Write out each line below exactly as it appears.

START RECORDS FOR THE TASK

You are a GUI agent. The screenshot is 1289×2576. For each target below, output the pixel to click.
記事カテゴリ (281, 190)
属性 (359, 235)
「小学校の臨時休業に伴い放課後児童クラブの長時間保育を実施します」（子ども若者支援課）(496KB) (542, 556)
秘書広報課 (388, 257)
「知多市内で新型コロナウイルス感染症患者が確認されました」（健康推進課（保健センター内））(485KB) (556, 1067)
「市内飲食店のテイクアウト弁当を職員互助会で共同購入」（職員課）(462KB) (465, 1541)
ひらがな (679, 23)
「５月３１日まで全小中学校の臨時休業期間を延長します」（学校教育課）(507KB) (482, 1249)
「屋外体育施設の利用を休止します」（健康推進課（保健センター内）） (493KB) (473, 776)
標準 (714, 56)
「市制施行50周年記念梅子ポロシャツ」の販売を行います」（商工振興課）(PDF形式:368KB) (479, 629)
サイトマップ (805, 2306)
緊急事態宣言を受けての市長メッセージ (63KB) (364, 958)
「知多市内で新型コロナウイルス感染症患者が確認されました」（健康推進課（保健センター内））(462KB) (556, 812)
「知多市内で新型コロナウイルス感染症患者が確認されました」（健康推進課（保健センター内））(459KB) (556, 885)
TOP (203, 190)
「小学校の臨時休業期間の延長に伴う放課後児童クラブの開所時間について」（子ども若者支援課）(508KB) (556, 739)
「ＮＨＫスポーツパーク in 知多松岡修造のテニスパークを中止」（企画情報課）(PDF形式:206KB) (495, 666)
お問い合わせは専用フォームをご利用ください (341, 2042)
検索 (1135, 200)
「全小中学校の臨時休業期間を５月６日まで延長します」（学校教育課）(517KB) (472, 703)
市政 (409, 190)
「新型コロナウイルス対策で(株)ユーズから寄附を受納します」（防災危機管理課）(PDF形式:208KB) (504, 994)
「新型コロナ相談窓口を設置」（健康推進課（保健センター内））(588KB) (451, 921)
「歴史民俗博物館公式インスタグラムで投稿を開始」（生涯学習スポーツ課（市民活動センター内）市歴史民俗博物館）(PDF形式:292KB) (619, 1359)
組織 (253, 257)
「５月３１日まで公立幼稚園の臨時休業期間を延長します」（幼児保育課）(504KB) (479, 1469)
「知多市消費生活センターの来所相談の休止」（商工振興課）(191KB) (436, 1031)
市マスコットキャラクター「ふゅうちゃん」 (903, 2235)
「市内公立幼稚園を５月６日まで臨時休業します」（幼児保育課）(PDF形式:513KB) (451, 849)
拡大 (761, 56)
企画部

END RECORDS FOR THE TASK

*SOLUTION BELOW*.
You are a GUI agent. The screenshot is 1289×2576. For each target below, output the pixel to click.
記事カテゴリ (281, 190)
属性 (359, 235)
「小学校の臨時休業に伴い放課後児童クラブの長時間保育を実施します」（子ども若者支援課）(496KB) (542, 556)
秘書広報課 (388, 257)
「知多市内で新型コロナウイルス感染症患者が確認されました」（健康推進課（保健センター内））(485KB) (556, 1067)
「市内飲食店のテイクアウト弁当を職員互助会で共同購入」（職員課）(462KB) (465, 1541)
ひらがな (679, 23)
「５月３１日まで全小中学校の臨時休業期間を延長します」（学校教育課）(507KB) (482, 1249)
「屋外体育施設の利用を休止します」（健康推進課（保健センター内）） (493KB) (473, 776)
標準 (714, 56)
「市制施行50周年記念梅子ポロシャツ」の販売を行います」（商工振興課）(PDF形式:368KB) (479, 629)
サイトマップ (805, 2306)
緊急事態宣言を受けての市長メッセージ (63KB) (364, 958)
「知多市内で新型コロナウイルス感染症患者が確認されました」（健康推進課（保健センター内））(462KB) (556, 812)
「知多市内で新型コロナウイルス感染症患者が確認されました」（健康推進課（保健センター内））(459KB) (556, 885)
TOP (203, 190)
「小学校の臨時休業期間の延長に伴う放課後児童クラブの開所時間について」（子ども若者支援課）(508KB) (556, 739)
「ＮＨＫスポーツパーク in 知多松岡修造のテニスパークを中止」（企画情報課）(PDF形式:206KB) (495, 666)
お問い合わせは専用フォームをご利用ください (341, 2042)
検索 (1135, 200)
「全小中学校の臨時休業期間を５月６日まで延長します」（学校教育課）(517KB) (472, 703)
市政 (409, 190)
「新型コロナウイルス対策で(株)ユーズから寄附を受納します」（防災危機管理課）(PDF形式:208KB) (504, 994)
「新型コロナ相談窓口を設置」（健康推進課（保健センター内））(588KB) (451, 921)
「歴史民俗博物館公式インスタグラムで投稿を開始」（生涯学習スポーツ課（市民活動センター内）市歴史民俗博物館）(PDF形式:292KB) (619, 1359)
組織 (253, 257)
「５月３１日まで公立幼稚園の臨時休業期間を延長します」（幼児保育課）(504KB) (479, 1469)
「知多市消費生活センターの来所相談の休止」（商工振興課）(191KB) (436, 1031)
市マスコットキャラクター「ふゅうちゃん」 (903, 2235)
「市内公立幼稚園を５月６日まで臨時休業します」（幼児保育課）(PDF形式:513KB) (451, 849)
拡大 (761, 56)
企画部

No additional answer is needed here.